▶ [Stored records]
========================

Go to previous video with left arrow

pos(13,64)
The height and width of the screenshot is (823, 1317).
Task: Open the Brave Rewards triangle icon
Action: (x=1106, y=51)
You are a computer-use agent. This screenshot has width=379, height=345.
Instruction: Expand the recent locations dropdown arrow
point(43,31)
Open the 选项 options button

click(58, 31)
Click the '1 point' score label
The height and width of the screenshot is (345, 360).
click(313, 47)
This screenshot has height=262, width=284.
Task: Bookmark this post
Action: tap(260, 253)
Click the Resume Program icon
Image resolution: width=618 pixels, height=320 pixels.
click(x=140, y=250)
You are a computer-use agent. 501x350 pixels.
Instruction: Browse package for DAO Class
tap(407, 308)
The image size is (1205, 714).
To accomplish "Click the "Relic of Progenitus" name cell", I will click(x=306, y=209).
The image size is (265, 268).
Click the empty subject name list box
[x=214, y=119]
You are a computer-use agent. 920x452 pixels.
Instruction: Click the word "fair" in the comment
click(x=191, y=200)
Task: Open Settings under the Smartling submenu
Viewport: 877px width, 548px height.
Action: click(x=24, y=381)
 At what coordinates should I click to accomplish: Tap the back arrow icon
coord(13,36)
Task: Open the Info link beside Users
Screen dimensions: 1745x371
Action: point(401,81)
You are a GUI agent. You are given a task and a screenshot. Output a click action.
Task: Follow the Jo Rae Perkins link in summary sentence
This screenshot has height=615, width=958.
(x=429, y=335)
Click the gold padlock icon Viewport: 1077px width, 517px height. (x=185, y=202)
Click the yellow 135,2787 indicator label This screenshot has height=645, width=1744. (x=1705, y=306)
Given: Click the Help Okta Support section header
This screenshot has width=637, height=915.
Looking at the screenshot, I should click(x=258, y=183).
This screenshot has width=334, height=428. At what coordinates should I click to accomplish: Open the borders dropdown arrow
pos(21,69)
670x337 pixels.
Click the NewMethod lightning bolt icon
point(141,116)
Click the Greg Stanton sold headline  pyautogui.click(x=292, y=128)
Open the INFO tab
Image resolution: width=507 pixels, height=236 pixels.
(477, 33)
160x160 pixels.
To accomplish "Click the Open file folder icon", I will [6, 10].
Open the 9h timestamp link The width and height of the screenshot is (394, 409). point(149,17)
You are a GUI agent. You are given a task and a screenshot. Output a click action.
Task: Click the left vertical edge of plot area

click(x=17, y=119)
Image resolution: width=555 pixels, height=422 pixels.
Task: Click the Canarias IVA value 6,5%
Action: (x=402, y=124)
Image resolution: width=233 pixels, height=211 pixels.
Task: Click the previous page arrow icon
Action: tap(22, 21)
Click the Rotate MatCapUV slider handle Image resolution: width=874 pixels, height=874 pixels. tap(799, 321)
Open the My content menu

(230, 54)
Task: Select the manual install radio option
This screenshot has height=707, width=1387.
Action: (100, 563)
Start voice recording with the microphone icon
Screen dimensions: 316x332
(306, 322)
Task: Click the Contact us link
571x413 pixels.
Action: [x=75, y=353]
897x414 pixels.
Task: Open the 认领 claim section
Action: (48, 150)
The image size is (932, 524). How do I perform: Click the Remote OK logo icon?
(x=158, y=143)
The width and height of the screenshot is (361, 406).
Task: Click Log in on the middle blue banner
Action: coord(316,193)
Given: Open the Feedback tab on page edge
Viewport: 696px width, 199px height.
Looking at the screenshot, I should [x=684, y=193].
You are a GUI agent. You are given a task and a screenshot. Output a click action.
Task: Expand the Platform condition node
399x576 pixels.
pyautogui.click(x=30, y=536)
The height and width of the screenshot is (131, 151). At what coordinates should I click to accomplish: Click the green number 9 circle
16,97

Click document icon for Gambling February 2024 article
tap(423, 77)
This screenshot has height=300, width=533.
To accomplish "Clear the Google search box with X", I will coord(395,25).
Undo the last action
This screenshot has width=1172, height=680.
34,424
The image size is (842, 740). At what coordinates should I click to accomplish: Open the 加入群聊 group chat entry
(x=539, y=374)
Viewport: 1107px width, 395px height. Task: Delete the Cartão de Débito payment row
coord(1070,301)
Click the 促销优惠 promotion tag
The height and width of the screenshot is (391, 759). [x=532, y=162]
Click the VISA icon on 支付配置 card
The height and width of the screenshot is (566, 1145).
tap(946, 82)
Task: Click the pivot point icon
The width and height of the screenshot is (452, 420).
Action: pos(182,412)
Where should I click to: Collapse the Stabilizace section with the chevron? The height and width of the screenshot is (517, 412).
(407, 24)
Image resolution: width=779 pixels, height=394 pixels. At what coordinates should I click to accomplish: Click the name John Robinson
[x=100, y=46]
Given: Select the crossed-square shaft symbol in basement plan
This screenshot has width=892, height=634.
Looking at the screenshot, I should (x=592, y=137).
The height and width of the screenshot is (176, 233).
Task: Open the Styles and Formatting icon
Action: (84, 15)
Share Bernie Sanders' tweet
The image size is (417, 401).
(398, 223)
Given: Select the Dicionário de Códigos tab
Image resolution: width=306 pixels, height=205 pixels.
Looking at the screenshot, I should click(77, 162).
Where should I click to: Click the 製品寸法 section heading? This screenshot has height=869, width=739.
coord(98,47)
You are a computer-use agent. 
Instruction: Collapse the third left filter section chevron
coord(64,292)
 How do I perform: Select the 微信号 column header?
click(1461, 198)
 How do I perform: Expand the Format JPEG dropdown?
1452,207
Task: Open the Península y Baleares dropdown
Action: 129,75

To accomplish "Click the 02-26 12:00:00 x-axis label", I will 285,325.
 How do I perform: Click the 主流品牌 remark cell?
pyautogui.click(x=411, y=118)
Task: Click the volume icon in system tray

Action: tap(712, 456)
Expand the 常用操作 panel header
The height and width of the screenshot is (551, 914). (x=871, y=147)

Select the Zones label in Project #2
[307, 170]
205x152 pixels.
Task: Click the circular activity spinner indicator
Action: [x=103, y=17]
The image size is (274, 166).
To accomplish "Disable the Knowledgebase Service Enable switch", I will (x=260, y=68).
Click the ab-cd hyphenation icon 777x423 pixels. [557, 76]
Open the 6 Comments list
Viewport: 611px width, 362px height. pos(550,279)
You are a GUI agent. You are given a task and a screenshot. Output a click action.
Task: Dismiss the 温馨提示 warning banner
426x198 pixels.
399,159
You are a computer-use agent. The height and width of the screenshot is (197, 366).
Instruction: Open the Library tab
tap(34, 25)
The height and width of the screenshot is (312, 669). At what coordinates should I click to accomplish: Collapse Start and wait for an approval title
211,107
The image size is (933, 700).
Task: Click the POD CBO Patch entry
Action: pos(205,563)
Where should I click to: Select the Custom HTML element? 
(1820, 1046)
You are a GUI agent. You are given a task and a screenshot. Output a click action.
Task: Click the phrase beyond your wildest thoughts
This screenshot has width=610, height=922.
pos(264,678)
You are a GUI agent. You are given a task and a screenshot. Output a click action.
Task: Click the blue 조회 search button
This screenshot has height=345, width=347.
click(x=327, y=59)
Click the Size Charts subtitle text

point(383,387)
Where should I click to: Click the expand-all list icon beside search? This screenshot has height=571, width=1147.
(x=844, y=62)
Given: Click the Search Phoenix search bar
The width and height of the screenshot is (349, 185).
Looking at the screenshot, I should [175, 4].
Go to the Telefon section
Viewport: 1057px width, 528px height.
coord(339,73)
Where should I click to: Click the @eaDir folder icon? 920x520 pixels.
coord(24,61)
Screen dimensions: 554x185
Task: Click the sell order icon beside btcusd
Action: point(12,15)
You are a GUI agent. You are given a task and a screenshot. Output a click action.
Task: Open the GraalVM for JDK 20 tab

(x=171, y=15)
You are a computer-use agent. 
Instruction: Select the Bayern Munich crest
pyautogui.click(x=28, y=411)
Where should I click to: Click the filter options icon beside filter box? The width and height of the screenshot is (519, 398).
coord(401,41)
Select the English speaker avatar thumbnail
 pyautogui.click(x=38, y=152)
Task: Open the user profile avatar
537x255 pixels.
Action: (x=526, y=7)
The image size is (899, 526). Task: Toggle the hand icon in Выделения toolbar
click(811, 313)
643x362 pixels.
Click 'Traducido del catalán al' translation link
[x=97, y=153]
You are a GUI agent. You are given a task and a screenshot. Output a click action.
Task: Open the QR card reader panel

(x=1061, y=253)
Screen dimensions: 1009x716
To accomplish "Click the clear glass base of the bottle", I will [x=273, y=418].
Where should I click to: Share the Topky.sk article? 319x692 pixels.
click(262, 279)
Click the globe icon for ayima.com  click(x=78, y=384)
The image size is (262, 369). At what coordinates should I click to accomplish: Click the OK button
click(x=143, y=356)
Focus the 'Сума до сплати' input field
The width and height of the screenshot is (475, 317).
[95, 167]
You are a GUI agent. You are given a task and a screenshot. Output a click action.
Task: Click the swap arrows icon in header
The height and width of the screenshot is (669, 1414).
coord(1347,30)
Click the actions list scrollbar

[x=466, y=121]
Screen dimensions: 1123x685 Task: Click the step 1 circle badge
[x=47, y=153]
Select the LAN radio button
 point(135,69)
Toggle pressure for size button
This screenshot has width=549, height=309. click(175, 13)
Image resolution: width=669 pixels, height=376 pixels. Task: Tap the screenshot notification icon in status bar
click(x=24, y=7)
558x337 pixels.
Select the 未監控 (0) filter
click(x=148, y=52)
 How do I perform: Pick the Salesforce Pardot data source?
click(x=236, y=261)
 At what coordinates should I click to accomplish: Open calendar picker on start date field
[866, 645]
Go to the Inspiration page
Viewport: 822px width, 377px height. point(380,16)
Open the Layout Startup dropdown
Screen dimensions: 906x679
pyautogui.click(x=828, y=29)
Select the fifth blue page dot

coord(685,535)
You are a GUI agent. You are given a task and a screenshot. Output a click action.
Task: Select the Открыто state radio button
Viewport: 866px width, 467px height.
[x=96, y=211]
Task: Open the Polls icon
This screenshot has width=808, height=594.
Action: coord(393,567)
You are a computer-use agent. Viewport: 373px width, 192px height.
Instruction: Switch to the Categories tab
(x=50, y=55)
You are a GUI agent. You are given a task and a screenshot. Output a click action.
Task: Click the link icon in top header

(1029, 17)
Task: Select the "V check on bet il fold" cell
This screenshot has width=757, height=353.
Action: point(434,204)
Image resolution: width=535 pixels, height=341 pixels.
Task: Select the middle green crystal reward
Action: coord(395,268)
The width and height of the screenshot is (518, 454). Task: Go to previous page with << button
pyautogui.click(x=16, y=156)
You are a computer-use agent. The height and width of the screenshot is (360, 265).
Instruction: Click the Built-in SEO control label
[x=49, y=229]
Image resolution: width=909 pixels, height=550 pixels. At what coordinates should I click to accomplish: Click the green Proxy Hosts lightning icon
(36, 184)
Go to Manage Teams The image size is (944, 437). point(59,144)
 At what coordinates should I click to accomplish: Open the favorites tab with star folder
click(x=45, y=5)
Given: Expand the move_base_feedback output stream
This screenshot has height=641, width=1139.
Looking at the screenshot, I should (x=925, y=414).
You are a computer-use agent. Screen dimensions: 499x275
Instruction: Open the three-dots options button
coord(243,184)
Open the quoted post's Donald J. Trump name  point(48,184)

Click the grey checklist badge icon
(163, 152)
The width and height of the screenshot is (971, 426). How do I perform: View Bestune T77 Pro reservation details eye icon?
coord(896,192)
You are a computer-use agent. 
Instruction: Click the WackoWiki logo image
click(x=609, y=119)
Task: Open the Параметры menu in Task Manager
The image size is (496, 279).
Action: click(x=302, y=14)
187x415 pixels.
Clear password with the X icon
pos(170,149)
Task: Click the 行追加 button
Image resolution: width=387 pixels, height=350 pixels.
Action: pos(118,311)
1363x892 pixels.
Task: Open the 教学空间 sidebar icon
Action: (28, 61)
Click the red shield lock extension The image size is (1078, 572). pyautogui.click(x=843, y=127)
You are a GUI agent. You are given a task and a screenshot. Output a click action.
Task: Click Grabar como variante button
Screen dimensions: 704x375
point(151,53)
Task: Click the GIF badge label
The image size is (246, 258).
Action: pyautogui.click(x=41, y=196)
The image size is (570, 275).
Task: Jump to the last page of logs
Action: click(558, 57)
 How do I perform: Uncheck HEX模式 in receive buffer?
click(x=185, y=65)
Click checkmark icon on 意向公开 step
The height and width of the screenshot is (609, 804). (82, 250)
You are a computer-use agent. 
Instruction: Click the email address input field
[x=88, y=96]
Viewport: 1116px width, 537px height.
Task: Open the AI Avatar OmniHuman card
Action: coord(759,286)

========================

▶ [What is required] In the entries above, find the line with "Click checkmark icon on 意向公开 step", then retype it and every line after it exactly.

▶ [Answer to the exercise]
Click checkmark icon on 意向公开 step
The height and width of the screenshot is (609, 804). (82, 250)
You are a computer-use agent. 
Instruction: Click the email address input field
[x=88, y=96]
Viewport: 1116px width, 537px height.
Task: Open the AI Avatar OmniHuman card
Action: coord(759,286)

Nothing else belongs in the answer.